◆ Your tasks ◆
**A)** From the biography of Bob Colwell, reproduce word for word the part that opens with the words containing "In 1990 he joined" and closes with "has three children.".
**B)** Answer these questions using the biography of Bob Colwell:
(i) At which company did Colwell work as a design engineer in the late 1980s?
(ii) In what year did he earn the ACM Eckert-Mauchly Award?
(iii) For how many years was his father a milkman?

Robert P. "Bob" Colwell (born 1954) is an electrical engineer who worked at Intel and later served as Director of the Microsystems Technology Office (MTO) at DARPA. He was the chief IA-32 architect on the Pentium Pro, Pentium II, Pentium III, and Pentium 4 microprocessors. Bob retired from Intel in 2000. He was an Intel Fellow from 1995 to 2000.

==Early life and education==
Colwell grew up in a small blue collar town in Pennsylvania and was born into a family of six children. His father was a milkman for 35 years. He attended the University of Pittsburgh and gained an undergraduate degree in Electrical Engineering. He later attended Carnegie Mellon University to get a PhD in Electrical Engineering.

==Career==
Colwell worked at a company called Multiflow in the late 1980s as a design engineer.

In 1990 he joined Intel as a senior architect and was involved in the development of the P6 "core". The P6 core was used in the Pentium Pro, Pentium II, and Pentium III microprocessors, and designs derived from it are used in the Pentium M, Core Duo and Core Solo, and Core 2 microprocessors sold by Intel.

==Memberships and awards==
Colwell earned the ACM Eckert-Mauchly Award in 2005, and wrote the "At Random" column for Computer, a journal published by the IEEE Computer Society.

==Publications==
Colwell is the author of several papers in addition to the book The Pentium Chronicles: The People, Passion, and Politics Behind Intel's Landmark Chips, ISBN 0-471-73617-1. Colwell has spoken at universities on the challenges in chip design and management principles needed to tackle them.

==Personal life==
Colwell met his wife in college and he married in 1979. He has three children.

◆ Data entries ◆

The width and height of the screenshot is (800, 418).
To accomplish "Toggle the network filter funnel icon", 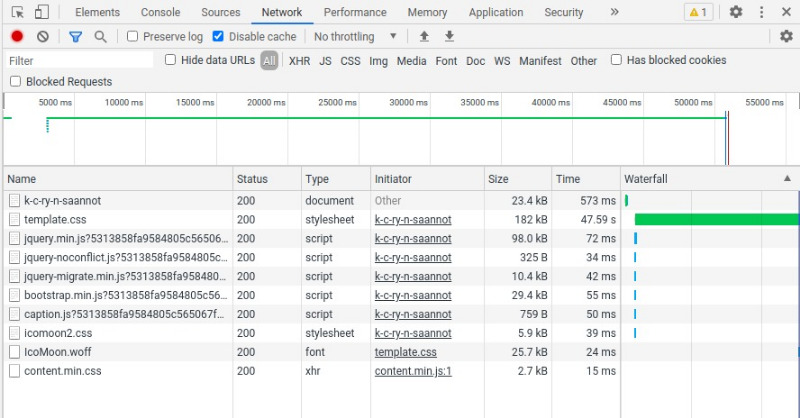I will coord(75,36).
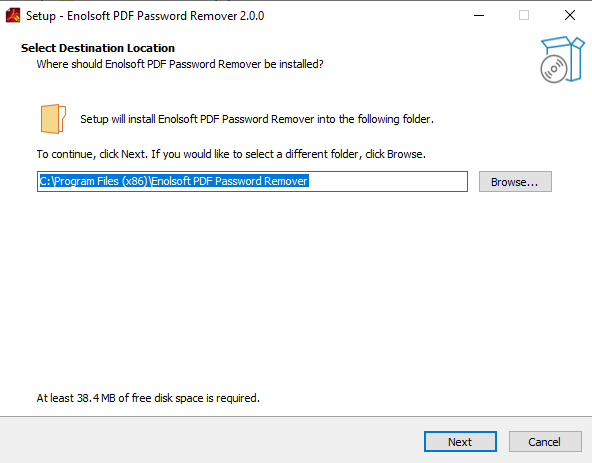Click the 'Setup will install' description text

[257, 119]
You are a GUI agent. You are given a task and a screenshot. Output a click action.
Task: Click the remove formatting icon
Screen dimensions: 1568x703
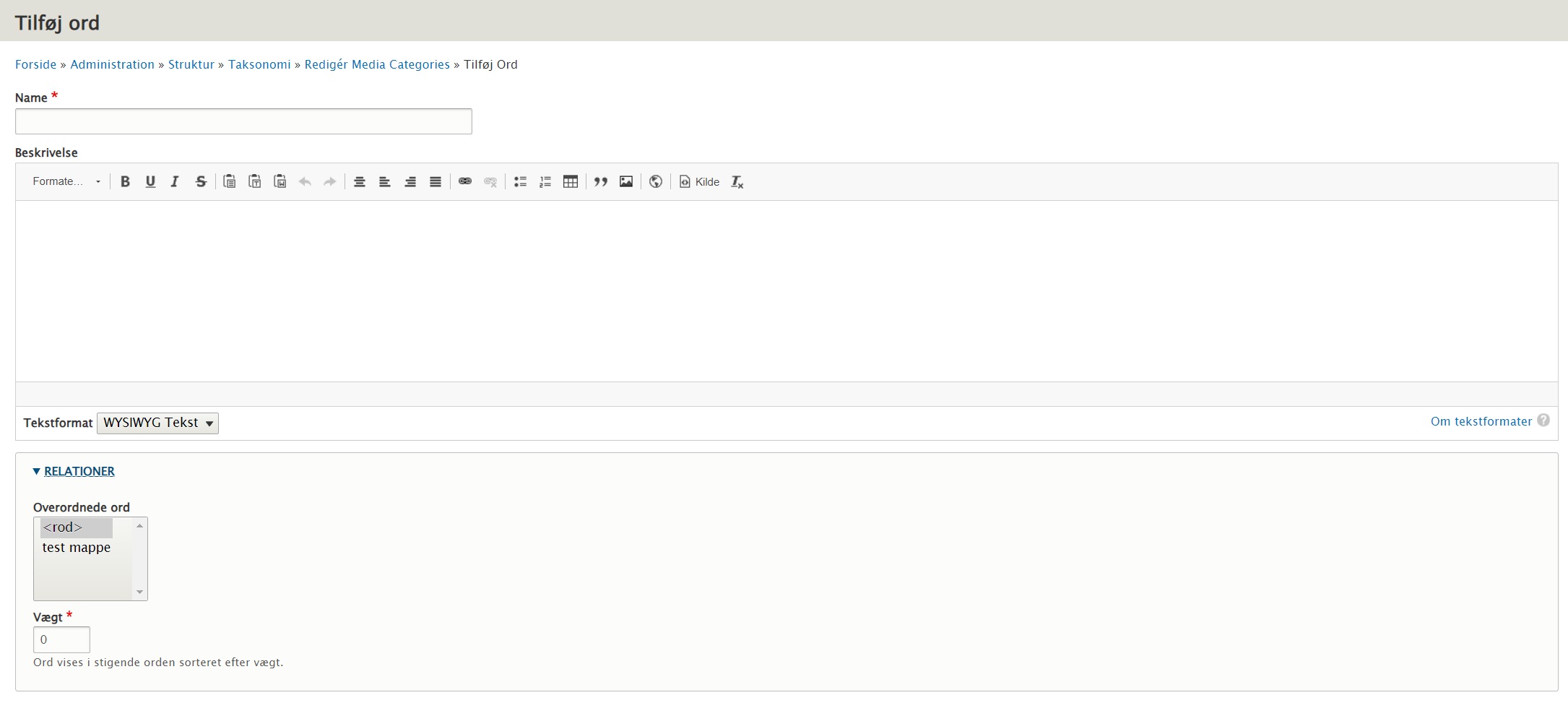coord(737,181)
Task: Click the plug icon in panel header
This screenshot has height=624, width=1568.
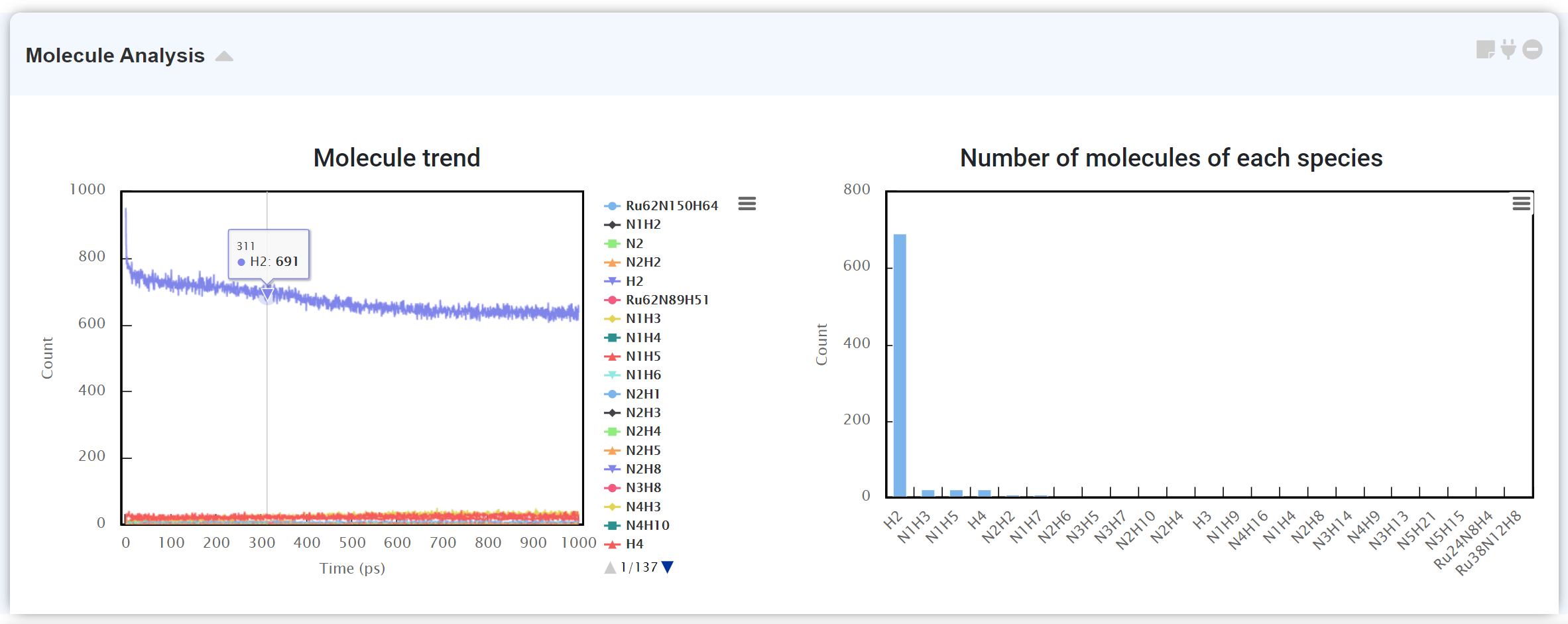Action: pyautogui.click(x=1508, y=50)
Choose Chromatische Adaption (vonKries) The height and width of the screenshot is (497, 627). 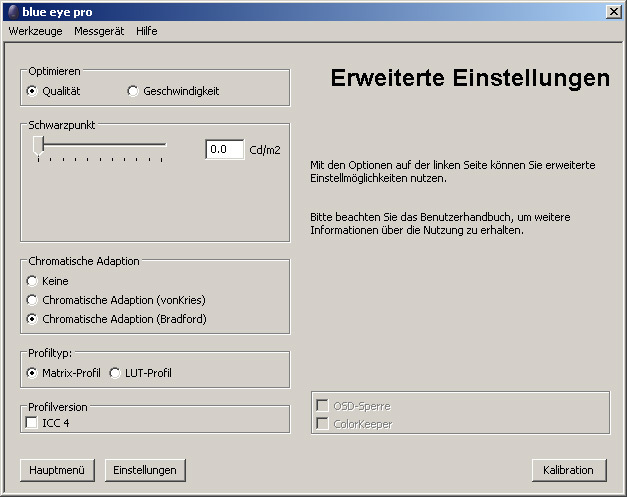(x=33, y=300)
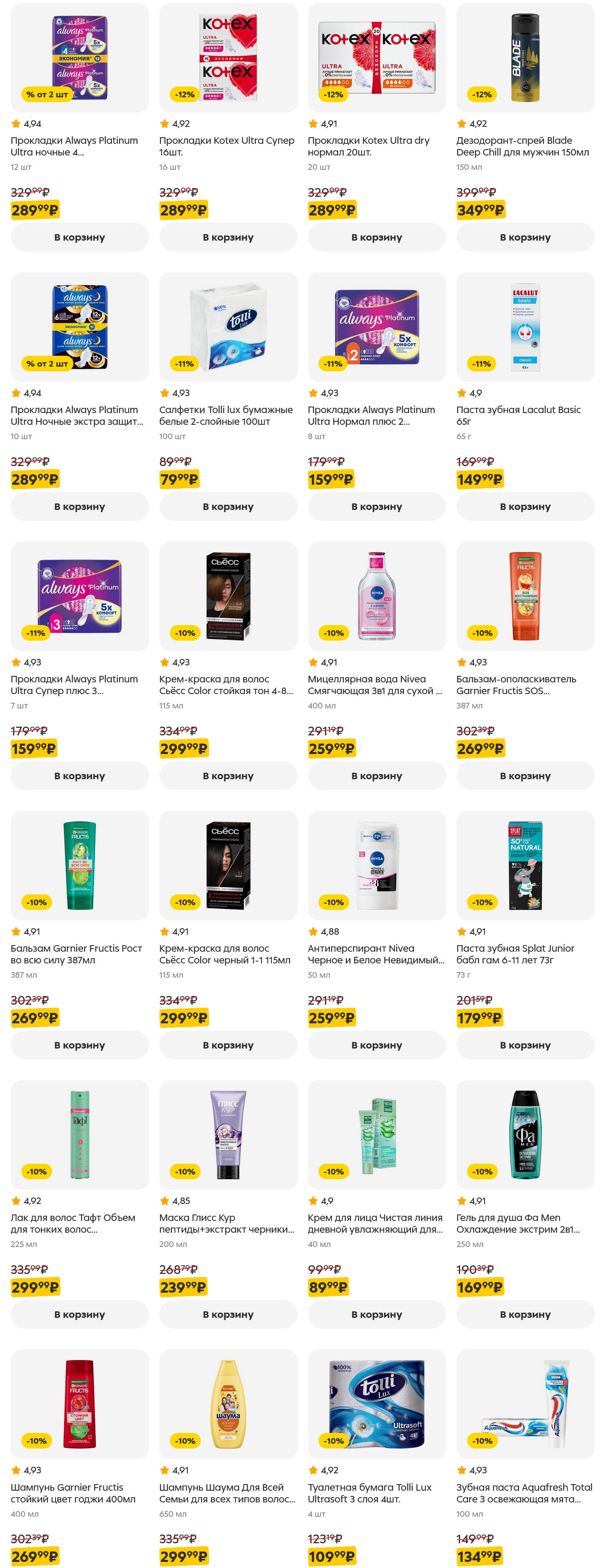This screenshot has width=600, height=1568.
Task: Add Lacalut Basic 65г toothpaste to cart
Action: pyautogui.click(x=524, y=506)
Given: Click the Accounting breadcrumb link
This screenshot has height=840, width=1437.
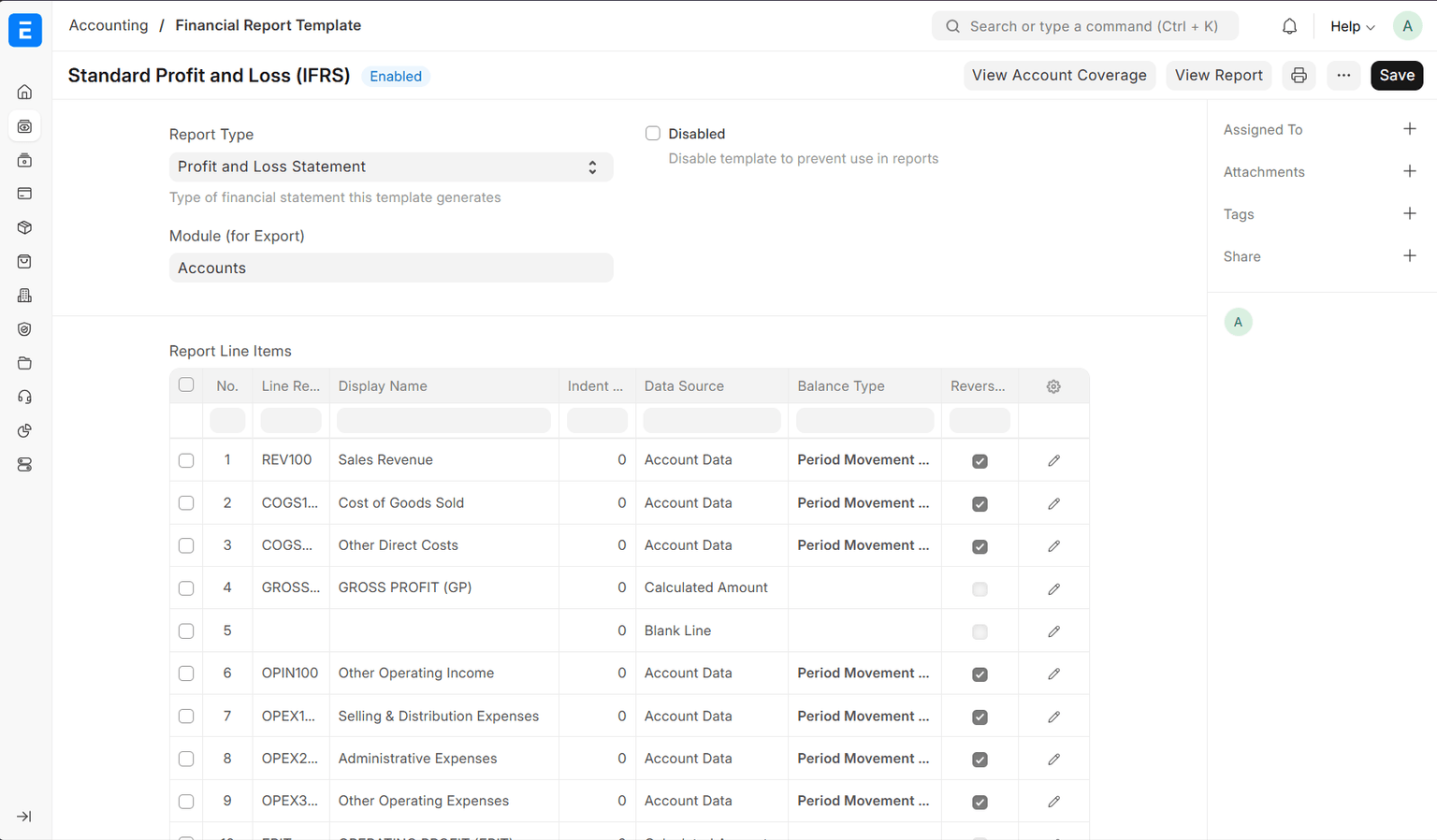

◆ Solutions to the exercise ◆
**A)**
In 1990 he joined Intel as a senior architect and was involved in the development of the P6 "core". The P6 core was used in the Pentium Pro, Pentium II, and Pentium III microprocessors, and designs derived from it are used in the Pentium M, Core Duo and Core Solo, and Core 2 microprocessors sold by Intel.

==Memberships and awards==
Colwell earned the ACM Eckert-Mauchly Award in 2005, and wrote the "At Random" column for Computer, a journal published by the IEEE Computer Society.

==Publications==
Colwell is the author of several papers in addition to the book The Pentium Chronicles: The People, Passion, and Politics Behind Intel's Landmark Chips, ISBN 0-471-73617-1. Colwell has spoken at universities on the challenges in chip design and management principles needed to tackle them.

==Personal life==
Colwell met his wife in college and he married in 1979. He has three children.

**B)**
(i) Multiflow
(ii) 2005
(iii) 35 years